/---
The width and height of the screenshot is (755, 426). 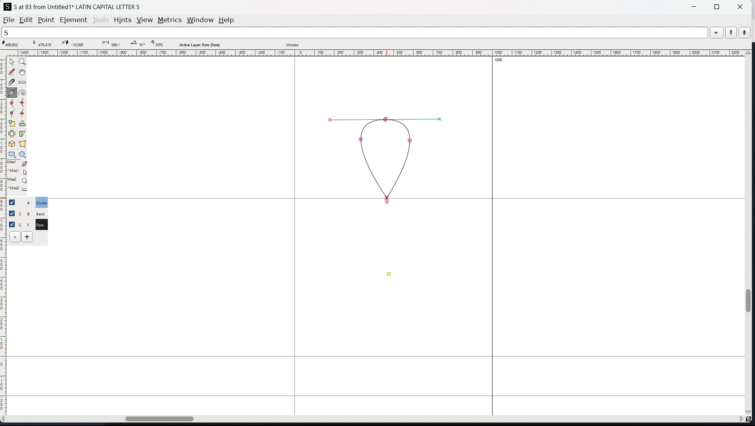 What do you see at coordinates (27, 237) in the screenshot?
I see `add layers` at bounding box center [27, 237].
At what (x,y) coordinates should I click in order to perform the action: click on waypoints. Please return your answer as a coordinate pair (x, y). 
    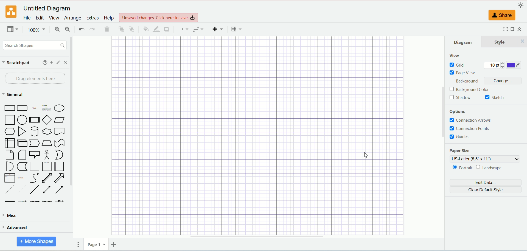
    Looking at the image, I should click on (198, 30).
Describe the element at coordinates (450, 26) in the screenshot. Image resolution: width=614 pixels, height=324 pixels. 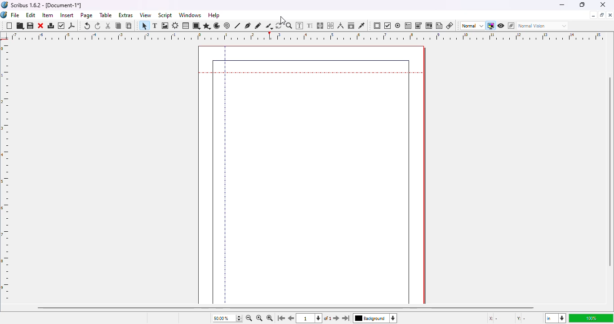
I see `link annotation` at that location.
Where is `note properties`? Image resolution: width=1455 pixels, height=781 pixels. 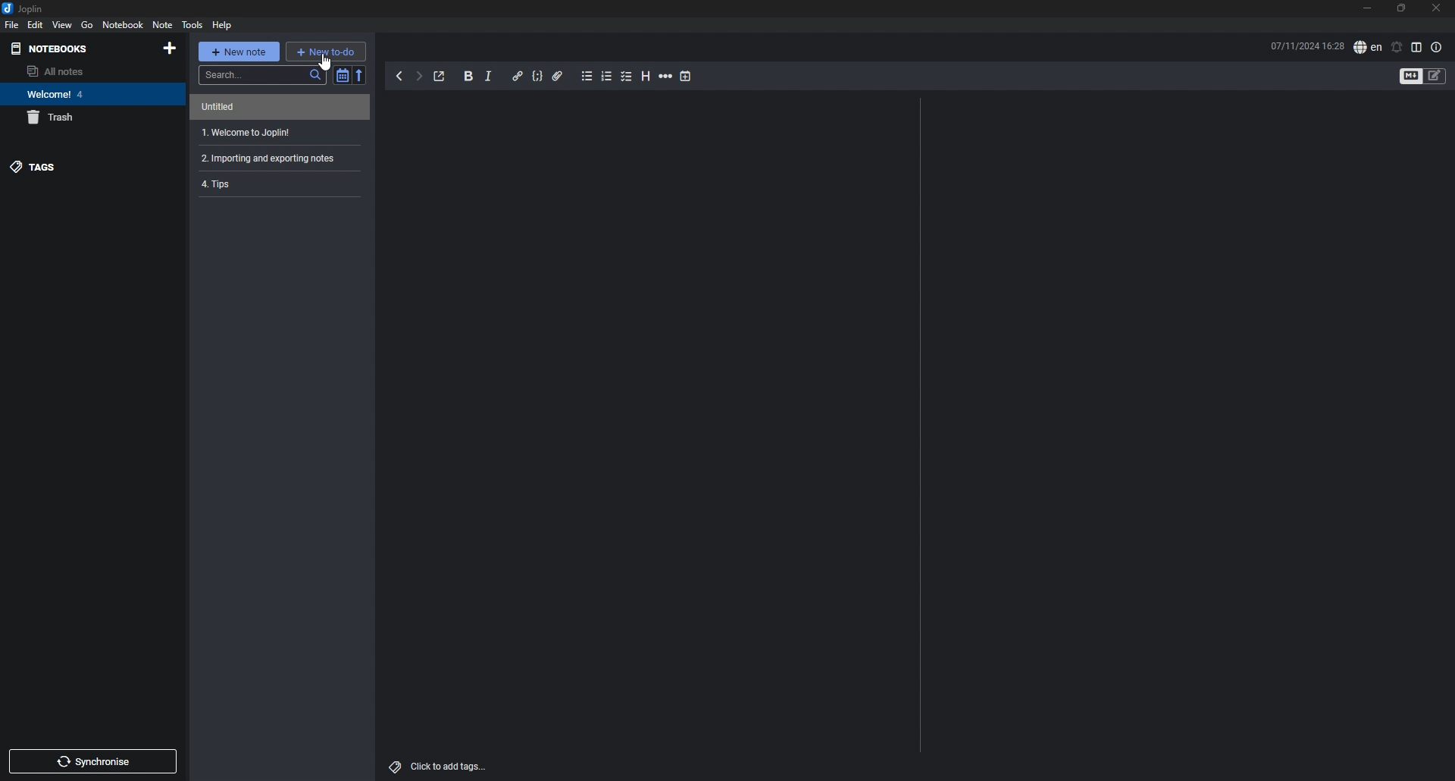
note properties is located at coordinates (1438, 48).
\---
/---
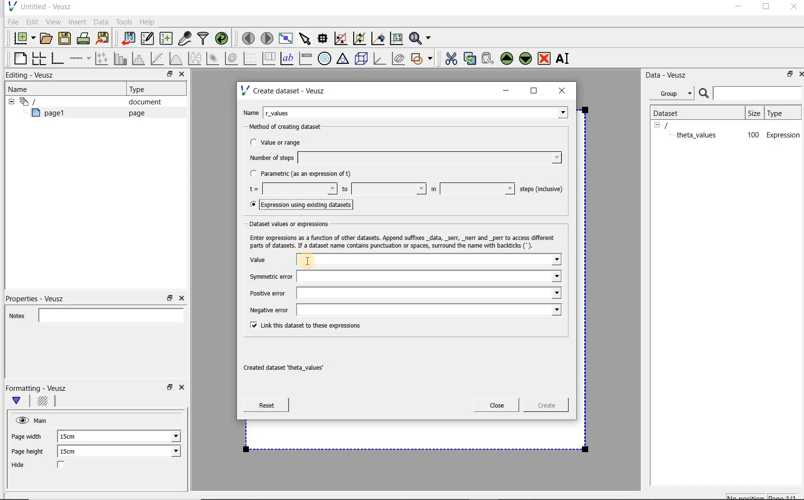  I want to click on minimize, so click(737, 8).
\---
**What is required**
Copy the part of the listing that opens with the line containing "At what (x,y)" and closes with the line containing "at that location.", replacing "screenshot" with "screen capture" and leaving everything else unchanged. Omit the pictures.

**Output below**
At what (x,y) coordinates should I click in order to perform the action: click on waypoints. Please return your answer as a coordinate pair (x, y). 
    Looking at the image, I should click on (198, 30).
Describe the element at coordinates (450, 26) in the screen capture. Image resolution: width=614 pixels, height=324 pixels. 
I see `link annotation` at that location.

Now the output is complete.